Deploy NSFW model using experimental local docker kserve container
Closed, ResolvedPublic

Event Timeline

calbon added a subscriber: AikoChou.

Current iteration of the model is on Github here: https://github.com/htried/Image-Content-Filtration/tree/statbox-retrain-test.

Training data was compiled using this Github repo (which pulls images largely from Reddit): https://github.com/alex000kim/nsfw_data_scraper, supplemented with ~2,000 potentially NSFW images from commons which were pulled based on their associated wikidata category tags. The github repo splits images into five categories: porn, hentai, sexy, neutral, and (SFW) drawings. For our purposes, {porn, hentai, sexy, commons} ➡️ NSFW (~12,000 images), and {neutral, drawings} ➡️ SFW (~35,000 images). These images were then split into non-overlapping train, validation, and test sets randomly (85%, 10%, and 5% of the data, respectively).

Following along with @Harshineesriram's previous work, I used an instance of Mobilenet that was pre-trained on Imagenet to enable faster convergence, and retrained the last few layers over 25 epochs. Training was conducted on stat1005 on CPU.
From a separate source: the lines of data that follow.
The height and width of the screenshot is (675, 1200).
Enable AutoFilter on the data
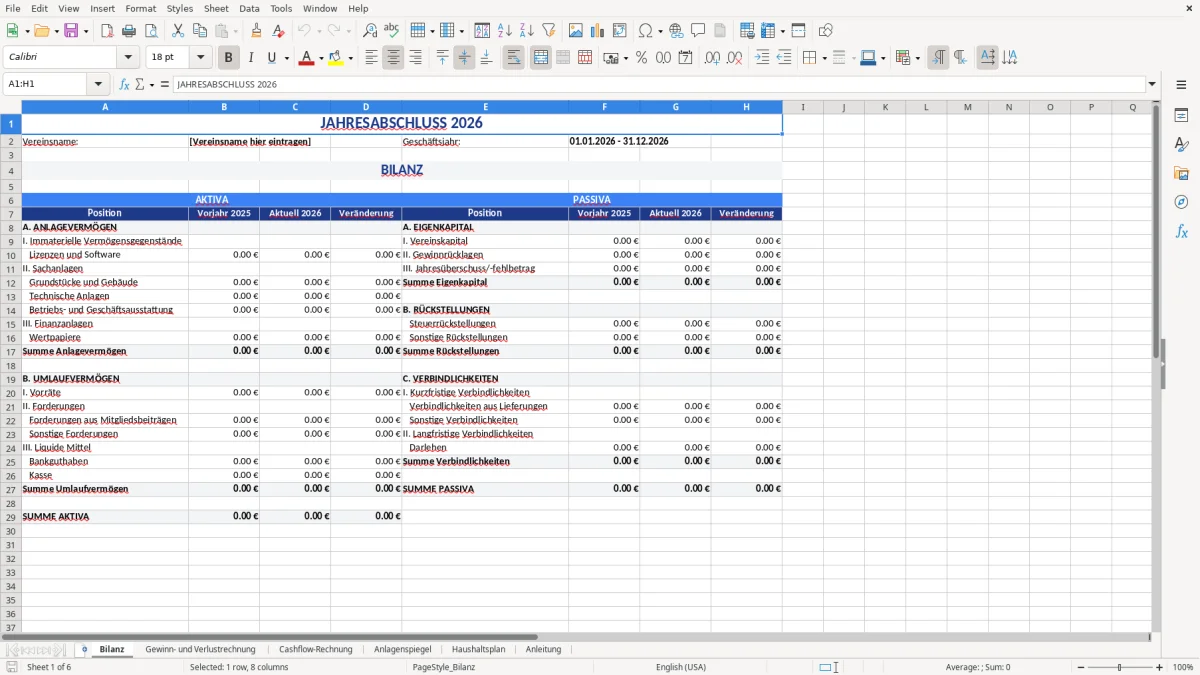(548, 30)
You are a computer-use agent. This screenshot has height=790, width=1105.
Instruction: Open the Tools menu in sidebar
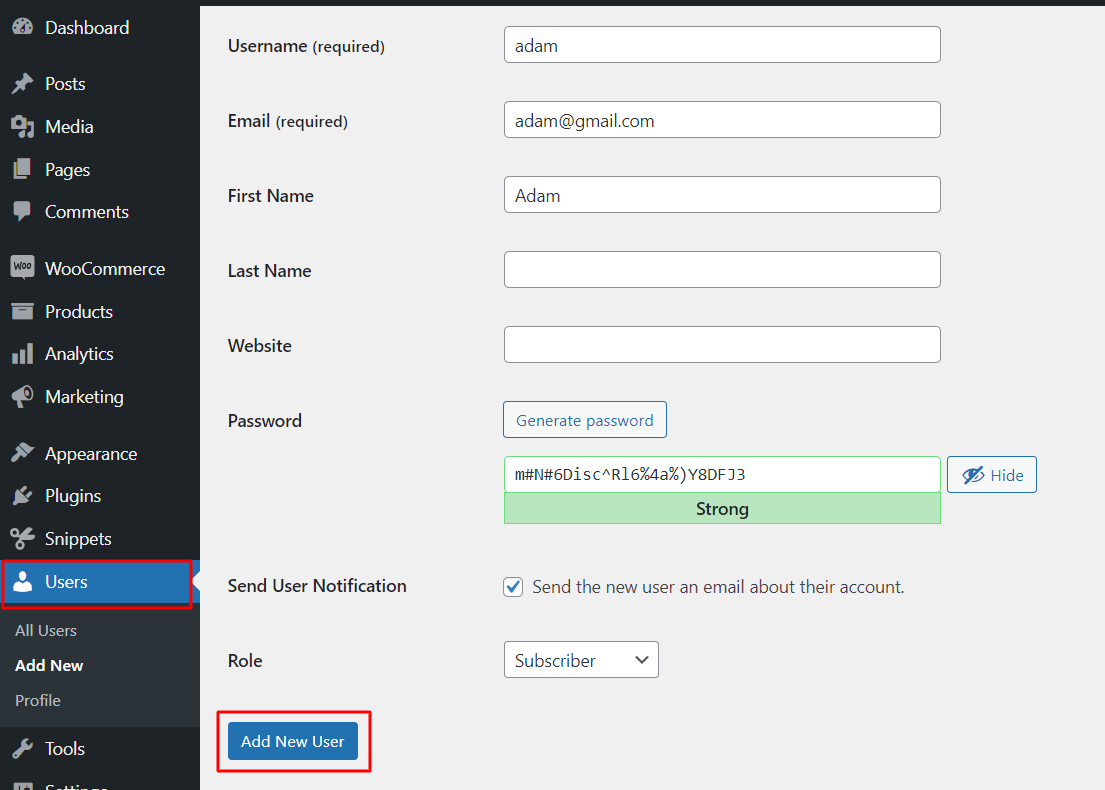tap(64, 749)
Test results on the 5% of images not used in training or validation (2,332 images total):

overall AUC: 0.9825

with threshold 0.9:
accuracy:	0.9623

confusion matrix:
tp:	587	fn:	47
fp:	41	tn:	1657

fpr:		0.0241
fnr:		0.0741
precision:	0.9347
recall:		0.9259
f1:		0.9303

Current weights are available on Github at trained/hal-retraining_run_3.h5, and evaluation of model on a proportionate test set of data that was removed from the dataset prior to training is available at notebooks/test_model.ipynb.

Also tagging @Milimetric on this task so that he can follow along/chime in.

Hi @Htriedman! This is the KServe documentation https://wikitech.wikimedia.org/wiki/Machine_Learning/LiftWing/KServe. There is a section called "New service". If you want we can plan a meeting to discuss about it. :)

In the documentation, there are steps that shows you how to deploy a model on a local docker instance of KServe. You can also have a look and try by yourself. If you have any question, please let me know.

Based on Hal's work https://gitlab.wikimedia.org/htriedman/image-content-filtration-serve, we are able to get the local docker instance up and running totally fine. The model seems to be working great locally and on our ml-sandbox clusters. The next step is to deploy the service on Lift Wing. I also added a parent task to track the production deployment on Lift Wing.